A diet doctor claims that the average Australian is more than 5 kg overweight. To test this claim, random samples of 50 Australians were weighed, and the difference between their actual weight and their ideal weight was calculated. The mean and standard deviation of that difference is 6.5 and 2.2 kg, respectively.
Can we conclude, with alpha = 0.05, that enough evidence exists to show that the doctor’s claim is true?
In a random sample of 100 units from an assembly line, 15 were defective. Does this constitute sufficient evidence at the 10% significance to conclude that the defective rate among all units exceeds 10%?

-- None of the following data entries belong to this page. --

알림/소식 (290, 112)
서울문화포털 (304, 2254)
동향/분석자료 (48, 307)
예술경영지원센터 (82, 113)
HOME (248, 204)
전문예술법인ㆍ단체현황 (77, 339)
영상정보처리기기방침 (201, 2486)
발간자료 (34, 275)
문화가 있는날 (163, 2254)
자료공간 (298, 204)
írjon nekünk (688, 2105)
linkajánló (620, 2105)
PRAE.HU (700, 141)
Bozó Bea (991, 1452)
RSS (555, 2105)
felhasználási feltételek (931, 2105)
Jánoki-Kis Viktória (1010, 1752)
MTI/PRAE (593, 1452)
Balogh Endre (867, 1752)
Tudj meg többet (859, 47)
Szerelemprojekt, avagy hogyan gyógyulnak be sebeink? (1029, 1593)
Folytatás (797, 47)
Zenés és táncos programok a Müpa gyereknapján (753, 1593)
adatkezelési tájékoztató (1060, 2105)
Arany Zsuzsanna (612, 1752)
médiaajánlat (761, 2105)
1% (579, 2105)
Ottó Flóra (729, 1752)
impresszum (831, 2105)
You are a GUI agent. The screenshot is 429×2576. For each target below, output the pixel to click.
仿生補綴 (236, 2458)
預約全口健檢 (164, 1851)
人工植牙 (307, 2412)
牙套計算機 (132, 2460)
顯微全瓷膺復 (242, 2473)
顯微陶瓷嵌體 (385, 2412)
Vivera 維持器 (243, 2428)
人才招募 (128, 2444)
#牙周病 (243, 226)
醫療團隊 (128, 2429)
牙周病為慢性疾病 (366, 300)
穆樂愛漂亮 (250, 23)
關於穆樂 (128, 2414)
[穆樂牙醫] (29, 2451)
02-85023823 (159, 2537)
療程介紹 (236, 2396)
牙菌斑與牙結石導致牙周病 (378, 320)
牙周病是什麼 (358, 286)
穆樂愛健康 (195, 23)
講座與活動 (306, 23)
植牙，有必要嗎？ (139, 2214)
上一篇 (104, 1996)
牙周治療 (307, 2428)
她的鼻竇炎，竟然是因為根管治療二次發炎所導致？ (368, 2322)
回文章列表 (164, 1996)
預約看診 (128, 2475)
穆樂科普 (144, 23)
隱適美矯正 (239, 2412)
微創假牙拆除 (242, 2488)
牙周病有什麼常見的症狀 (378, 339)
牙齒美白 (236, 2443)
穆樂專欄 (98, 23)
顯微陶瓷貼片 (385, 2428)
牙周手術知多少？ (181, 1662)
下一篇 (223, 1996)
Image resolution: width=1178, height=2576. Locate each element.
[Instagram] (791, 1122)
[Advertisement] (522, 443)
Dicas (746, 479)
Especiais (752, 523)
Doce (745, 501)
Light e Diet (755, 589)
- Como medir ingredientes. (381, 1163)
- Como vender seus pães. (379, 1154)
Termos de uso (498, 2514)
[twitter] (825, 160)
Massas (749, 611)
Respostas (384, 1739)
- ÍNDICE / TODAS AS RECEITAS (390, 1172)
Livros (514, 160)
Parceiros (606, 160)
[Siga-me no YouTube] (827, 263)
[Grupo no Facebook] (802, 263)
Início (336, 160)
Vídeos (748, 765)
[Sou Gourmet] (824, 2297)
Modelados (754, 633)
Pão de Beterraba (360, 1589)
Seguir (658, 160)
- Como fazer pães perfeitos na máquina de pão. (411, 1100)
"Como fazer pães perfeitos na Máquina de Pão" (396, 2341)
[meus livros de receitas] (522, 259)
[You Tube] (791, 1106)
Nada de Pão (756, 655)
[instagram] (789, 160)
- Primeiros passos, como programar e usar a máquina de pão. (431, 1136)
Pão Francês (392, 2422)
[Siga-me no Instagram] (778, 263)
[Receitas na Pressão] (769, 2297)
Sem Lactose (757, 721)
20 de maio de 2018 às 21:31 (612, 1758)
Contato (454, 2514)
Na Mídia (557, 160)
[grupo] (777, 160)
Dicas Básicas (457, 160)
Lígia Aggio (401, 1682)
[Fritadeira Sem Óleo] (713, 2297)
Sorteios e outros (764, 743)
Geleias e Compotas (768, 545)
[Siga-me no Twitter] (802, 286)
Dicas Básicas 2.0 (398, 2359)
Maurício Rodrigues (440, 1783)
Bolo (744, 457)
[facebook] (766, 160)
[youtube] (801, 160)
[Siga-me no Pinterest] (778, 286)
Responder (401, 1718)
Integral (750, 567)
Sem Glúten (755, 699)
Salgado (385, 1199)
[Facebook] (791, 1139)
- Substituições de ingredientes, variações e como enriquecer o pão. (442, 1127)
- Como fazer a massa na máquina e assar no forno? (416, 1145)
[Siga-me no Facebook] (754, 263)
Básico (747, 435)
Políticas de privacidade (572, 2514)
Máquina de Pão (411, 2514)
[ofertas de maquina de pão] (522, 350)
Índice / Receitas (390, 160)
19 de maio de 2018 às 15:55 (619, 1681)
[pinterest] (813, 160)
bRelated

An appliance manufacturer claims to have developed a compact microwave oven that consumes an average of no more than 250 W. From previous studies, it is believed that power consumption for microwave ovens is normally distributed with a standard deviation of 15 W.
A consumer group has decided to try to discover if the claim appears true. They take a sample of 49 microwave ovens and find that they consume an average of 257.3 W and use 5% level of significance.
Ho: μ ≤ 250W
H1: μ > 250W
Z-stat = 3.4067
Z crit = 1.6449
Reject Ho. No evidence to support the claims.